What you have to do: In the abstract below on the pH- and thermo-responsive magnetic graphene oxide nanocarrier, list every substance or material that is named in full and then given an abbreviation in parentheses. Pair each full name with its abbreviation.

Source extract:
= = = = =

Fabrication of pH and thermal dual-responsive hyperbranched copolymer grafted magnetic graphene oxide via surface-initiated RAFT-SCVP for controlled release of DOX

Abstract

Herein, a novel stimuli-responsive magnetic graphene oxide/hyperbranched copolymer nanocomposites (GO@Fe3O4 @HBC) was prepared via mixing surface-initiated RAFT and self-condensing vinyl polymerization technique. In the first step, chain transfer monomer (CTM) was synthesized by the esterification reaction between 2-(dodecylthiocarbonothioylthio)− 2-methylpropionic acid (DDMAT) and 2-Hydroxyethyl methacrylate (HEMA). Besides, graphene oxide nanosheets were decorated with Fe3O4 nanoparticles. The surface of magnetic graphene oxide nanosheets was modified with 3-amino propyl (trimethoxysilyl) (APTS) and then the DDMAT was anchored to the surface of their nanosheets via amidification reaction. At last, smart hyperbranched poly (NIPAM-co-AA) was effectively grafted to the surface of magnetic graphene oxide using the SI-RAFT-SCVP technique. The chemical and physical structure of the synthesized GO@Fe3O4 @HBC were investigated by FT-IR, H NMR, GPC, TGA, DLS, CHN, VSM, UV-Vis, SEM, EDAX, and TEM. The synthesized GO@Fe3O4 @HBC was used as a nanocarrier. The drug delivery efficacy of this nanocarrier was investigated in terms of in vitro doxorubicin (DOX) release and MTT assay against HeLa cells, which confirms both acidic pH and thermo-sensitive behavior. The MTT assay also revealed that the nanocarrier without DOX was biocompatible having cell viability greater than 90% for HeLa cells. DOX-loaded nanocarrier showed high cytotoxic effect on HeLa Cells.

= = = = =

Supplied data:
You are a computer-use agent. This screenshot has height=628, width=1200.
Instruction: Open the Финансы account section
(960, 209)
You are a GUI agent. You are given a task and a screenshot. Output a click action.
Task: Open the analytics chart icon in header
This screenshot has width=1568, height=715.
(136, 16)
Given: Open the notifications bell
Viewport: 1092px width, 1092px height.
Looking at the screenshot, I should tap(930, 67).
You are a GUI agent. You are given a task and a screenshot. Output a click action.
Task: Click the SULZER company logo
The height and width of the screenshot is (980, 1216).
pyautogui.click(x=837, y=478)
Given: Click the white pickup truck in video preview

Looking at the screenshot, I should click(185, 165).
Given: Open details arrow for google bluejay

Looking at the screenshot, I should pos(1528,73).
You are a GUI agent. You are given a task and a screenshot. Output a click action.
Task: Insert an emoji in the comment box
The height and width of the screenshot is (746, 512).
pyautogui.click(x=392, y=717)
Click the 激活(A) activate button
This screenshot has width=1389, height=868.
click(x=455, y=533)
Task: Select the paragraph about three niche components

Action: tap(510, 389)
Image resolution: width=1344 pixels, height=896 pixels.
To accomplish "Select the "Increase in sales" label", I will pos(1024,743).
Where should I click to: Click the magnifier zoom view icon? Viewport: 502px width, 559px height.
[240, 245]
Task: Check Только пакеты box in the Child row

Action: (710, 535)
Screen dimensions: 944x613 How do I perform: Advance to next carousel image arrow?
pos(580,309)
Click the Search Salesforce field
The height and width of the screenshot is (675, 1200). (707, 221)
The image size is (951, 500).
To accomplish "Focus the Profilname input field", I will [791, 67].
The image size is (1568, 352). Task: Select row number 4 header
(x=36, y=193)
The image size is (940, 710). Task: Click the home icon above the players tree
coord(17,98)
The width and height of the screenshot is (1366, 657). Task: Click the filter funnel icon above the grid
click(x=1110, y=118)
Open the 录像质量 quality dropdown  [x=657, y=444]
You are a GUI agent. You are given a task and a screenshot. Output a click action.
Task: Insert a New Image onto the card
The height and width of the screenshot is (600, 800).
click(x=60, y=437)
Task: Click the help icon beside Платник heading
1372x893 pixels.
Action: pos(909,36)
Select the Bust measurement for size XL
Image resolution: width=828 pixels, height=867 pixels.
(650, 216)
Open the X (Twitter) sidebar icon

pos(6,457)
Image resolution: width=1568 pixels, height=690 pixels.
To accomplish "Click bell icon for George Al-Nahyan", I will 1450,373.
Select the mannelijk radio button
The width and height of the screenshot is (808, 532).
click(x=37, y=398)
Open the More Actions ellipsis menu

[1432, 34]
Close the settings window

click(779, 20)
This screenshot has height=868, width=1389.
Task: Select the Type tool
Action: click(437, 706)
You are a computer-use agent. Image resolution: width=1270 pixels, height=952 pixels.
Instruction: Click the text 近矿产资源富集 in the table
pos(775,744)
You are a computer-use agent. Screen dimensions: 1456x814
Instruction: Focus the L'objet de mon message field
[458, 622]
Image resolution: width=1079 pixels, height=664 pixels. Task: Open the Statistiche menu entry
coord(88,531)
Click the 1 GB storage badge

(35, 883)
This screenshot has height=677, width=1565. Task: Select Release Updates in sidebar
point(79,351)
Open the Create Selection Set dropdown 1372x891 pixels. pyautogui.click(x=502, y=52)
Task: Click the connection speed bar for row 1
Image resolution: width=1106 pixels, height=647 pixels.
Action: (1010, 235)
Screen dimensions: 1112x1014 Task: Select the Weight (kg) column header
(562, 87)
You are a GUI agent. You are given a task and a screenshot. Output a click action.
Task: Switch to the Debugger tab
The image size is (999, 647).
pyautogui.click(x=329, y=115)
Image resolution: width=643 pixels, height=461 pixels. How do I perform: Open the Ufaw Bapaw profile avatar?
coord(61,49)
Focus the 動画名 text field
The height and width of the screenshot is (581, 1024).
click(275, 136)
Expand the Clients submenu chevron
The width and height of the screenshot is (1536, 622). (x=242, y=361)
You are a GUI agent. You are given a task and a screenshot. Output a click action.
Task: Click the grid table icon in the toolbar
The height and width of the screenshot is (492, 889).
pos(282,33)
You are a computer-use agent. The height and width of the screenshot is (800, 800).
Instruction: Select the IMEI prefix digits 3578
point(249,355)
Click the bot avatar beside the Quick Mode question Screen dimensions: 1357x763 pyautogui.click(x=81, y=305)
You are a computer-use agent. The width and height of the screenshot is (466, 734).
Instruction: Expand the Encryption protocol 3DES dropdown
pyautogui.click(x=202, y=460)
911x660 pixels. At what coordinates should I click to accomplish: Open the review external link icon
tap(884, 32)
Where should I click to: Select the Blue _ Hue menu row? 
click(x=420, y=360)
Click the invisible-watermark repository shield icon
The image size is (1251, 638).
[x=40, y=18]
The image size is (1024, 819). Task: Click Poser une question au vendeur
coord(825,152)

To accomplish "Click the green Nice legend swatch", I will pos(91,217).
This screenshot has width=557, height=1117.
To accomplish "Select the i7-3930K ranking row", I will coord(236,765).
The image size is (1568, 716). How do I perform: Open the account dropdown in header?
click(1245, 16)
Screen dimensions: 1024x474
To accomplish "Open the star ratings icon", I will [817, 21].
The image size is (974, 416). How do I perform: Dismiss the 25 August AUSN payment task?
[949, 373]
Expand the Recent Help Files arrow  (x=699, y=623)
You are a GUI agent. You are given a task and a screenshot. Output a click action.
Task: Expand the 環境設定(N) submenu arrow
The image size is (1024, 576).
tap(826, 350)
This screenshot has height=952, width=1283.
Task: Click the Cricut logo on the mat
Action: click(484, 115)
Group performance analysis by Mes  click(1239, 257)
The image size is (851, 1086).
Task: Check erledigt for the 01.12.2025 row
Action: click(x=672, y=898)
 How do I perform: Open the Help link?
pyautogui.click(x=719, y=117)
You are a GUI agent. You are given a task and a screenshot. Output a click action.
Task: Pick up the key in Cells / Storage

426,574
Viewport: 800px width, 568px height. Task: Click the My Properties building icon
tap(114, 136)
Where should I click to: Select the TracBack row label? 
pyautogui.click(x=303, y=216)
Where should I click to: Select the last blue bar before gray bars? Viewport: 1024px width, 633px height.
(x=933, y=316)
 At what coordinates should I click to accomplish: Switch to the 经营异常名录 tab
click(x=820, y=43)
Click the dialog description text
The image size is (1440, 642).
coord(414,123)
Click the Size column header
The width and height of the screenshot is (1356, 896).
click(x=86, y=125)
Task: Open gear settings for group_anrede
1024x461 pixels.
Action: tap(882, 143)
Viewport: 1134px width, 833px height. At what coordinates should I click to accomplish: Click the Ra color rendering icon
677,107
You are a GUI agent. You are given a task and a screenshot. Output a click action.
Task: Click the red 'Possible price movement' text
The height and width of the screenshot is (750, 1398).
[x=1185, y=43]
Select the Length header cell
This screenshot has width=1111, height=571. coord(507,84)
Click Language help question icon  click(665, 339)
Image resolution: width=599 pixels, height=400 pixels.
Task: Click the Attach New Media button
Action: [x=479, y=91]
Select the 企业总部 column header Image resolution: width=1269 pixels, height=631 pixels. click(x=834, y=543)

= = = = =

Solution for this task:
- magnetic graphene oxide/hyperbranched copolymer nanocomposites: GO@Fe3O4 @HBC
- chain transfer monomer: CTM
- 2-(dodecylthiocarbonothioylthio)− 2-methylpropionic acid: DDMAT
- 2-Hydroxyethyl methacrylate: HEMA
- 3-amino propyl (trimethoxysilyl): APTS
- doxorubicin: DOX